Closed Marine98k closed 1 year ago

Marine98k commented 1 year ago

how can i extract poles in my pcd map, im looking forward your reply. thank you

donghao51 commented 1 year ago

Hello, our algorithm uses range image as input. Therefore, the first step is to convert your pcd data to the range image format as shown in https://github.com/PRBonn/pole-localization/blob/96f15f8125e8b78da8282c4be127385ada3410a0/src/poles_extractor.py#L5 Then you can pass the range image to the pole extractor

Marine98k commented 1 year ago

thank you for you reply, i will have a try. this work have used polex ,so i want to known whether i can get a box in my PCD map or something like Segmentation in my pCD map。

donghao51 commented 1 year ago

Yes, we calculate both the x,y position and the radius of the pole. You can get a box based on these calculations.

Marine98k commented 1 year ago

dear author, i just read your paper and in your paper you have train a segmentation network,but i dont known how to visualize the result after simply realizing your work.

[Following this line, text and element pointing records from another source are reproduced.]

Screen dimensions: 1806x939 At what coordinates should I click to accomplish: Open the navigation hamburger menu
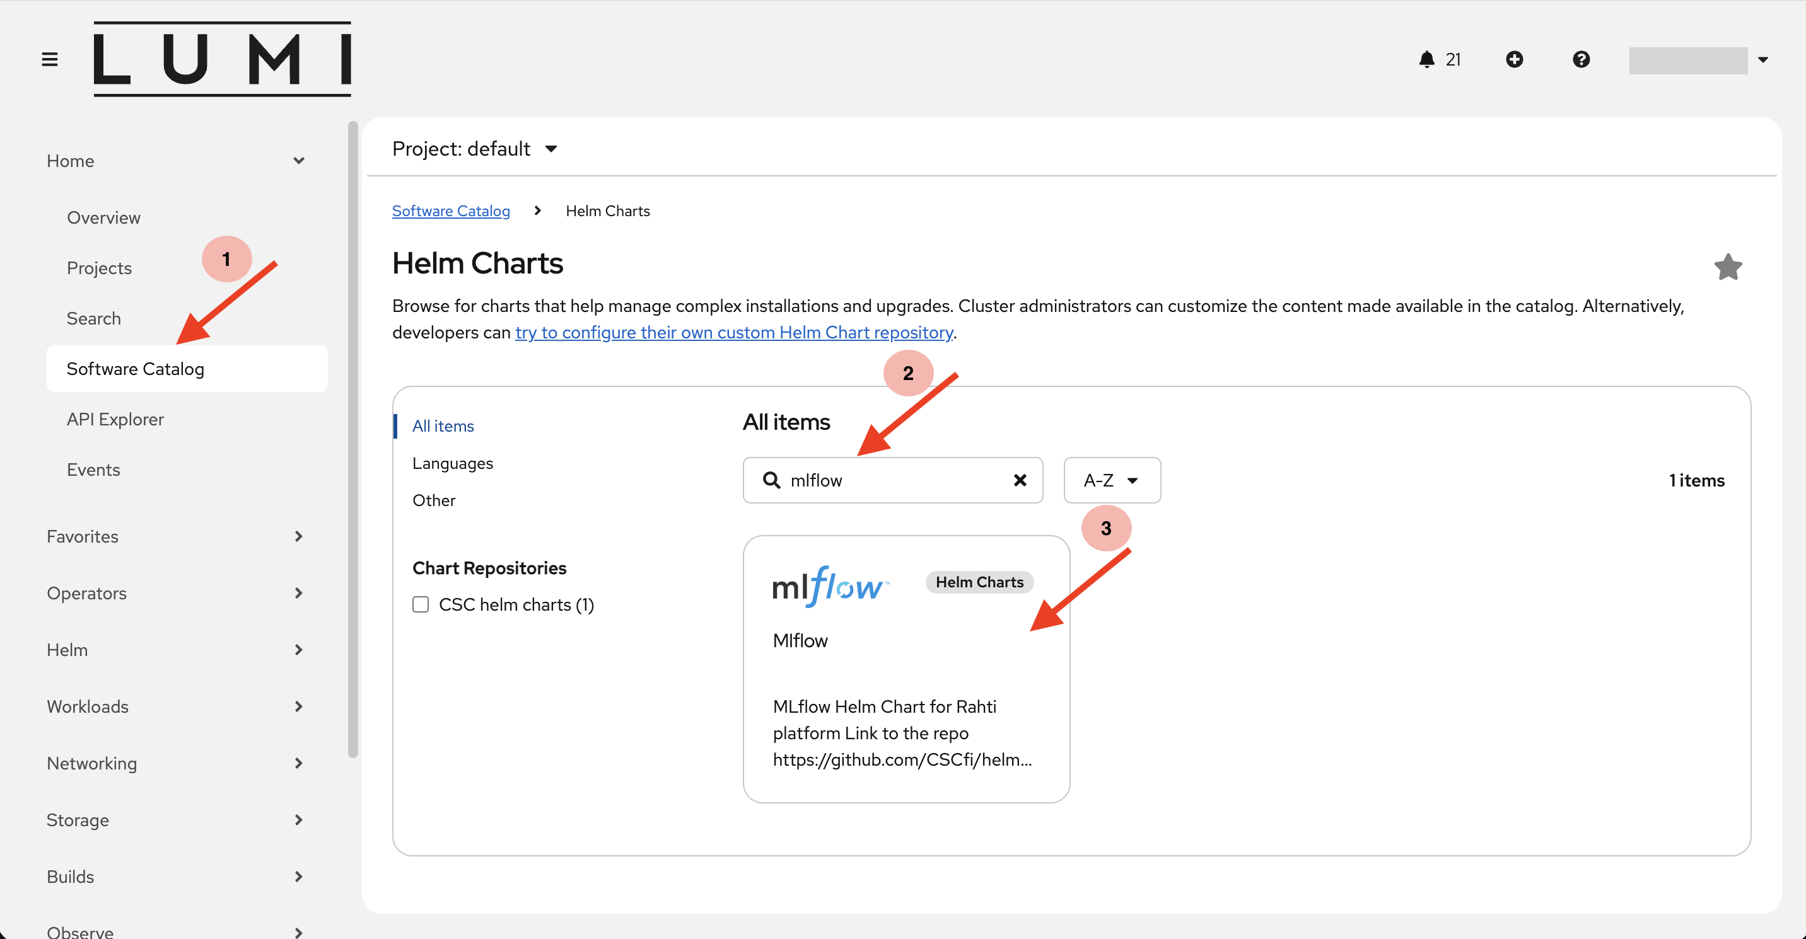tap(49, 59)
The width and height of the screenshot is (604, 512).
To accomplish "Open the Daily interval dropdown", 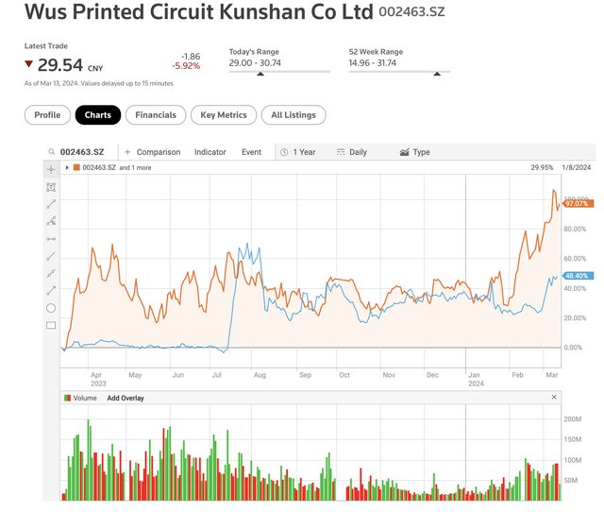I will click(x=350, y=152).
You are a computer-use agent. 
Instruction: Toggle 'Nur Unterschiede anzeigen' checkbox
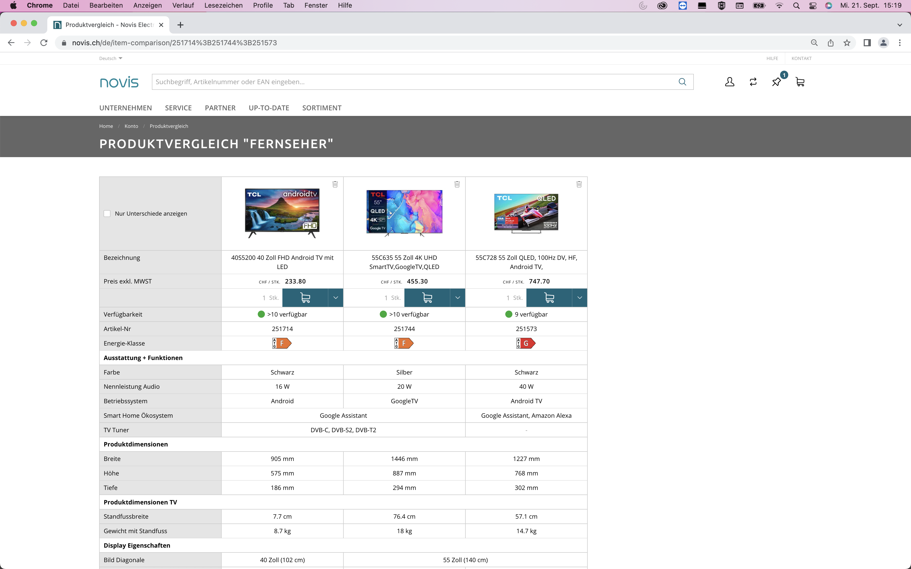pyautogui.click(x=107, y=213)
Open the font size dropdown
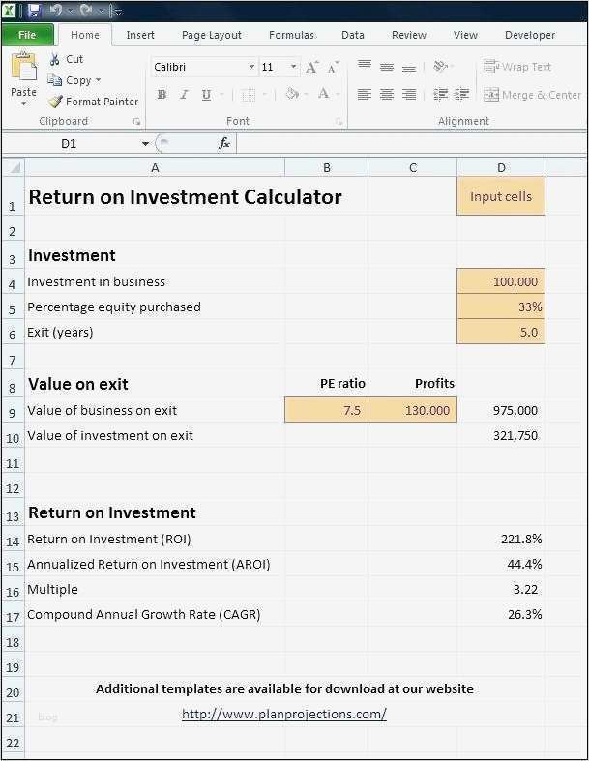The image size is (589, 761). (x=293, y=68)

donghao51 commented 1 year ago

You can set vis=True in the detect_poles() and plot pole_vis using matplotlib https://github.com/PRBonn/pole-localization/blob/7a0f1292fbe9dba83778a25f944095f1aaeeebb4/src/poles_extractor.py#L94

Marine98k commented 1 year ago

dear author,when i use SLAM pcd map to run poles_extrators.py ,there something wrong . i want to if i can use the SLAM pcd map as an iput.the code is as follows

if name == 'main': xyz = o3d.io.read_pointcloud("/home/dell/zxh/pole-localization-main/data/9.19-1.pcd") , pole_vis = detect_poles(xyz, neighbourthr=0.5, min_point_num=3, dis_thr=0.08, width_thr=10, fov_up=30.67, fov_down=-10.67, proj_H=32, proj_W=250, lowest=0.1, highest=6, lowthr=1.5, highthr=0.7, totalthr=0.6, vis=True) plt.imshow(pole_vis, cmap="gray") plt.show()

donghao51 commented 1 year ago

In general, not. You must project your pcd to the range image using https://github.com/PRBonn/pole-localization/blob/7a0f1292fbe9dba83778a25f944095f1aaeeebb4/src/poles_extractor.py#L151 You need to pass the fov_up and fov_down, which are the field-of-view parameters of the LiDAR sensors. But it is almost not possible to get such parameter using the SLAM pcd map.

A possible way is to project the SLAM pcd map to the RGB image plane using extrinsic and intrinsic matrix and then extract poles on the projected depth map. But I never try it.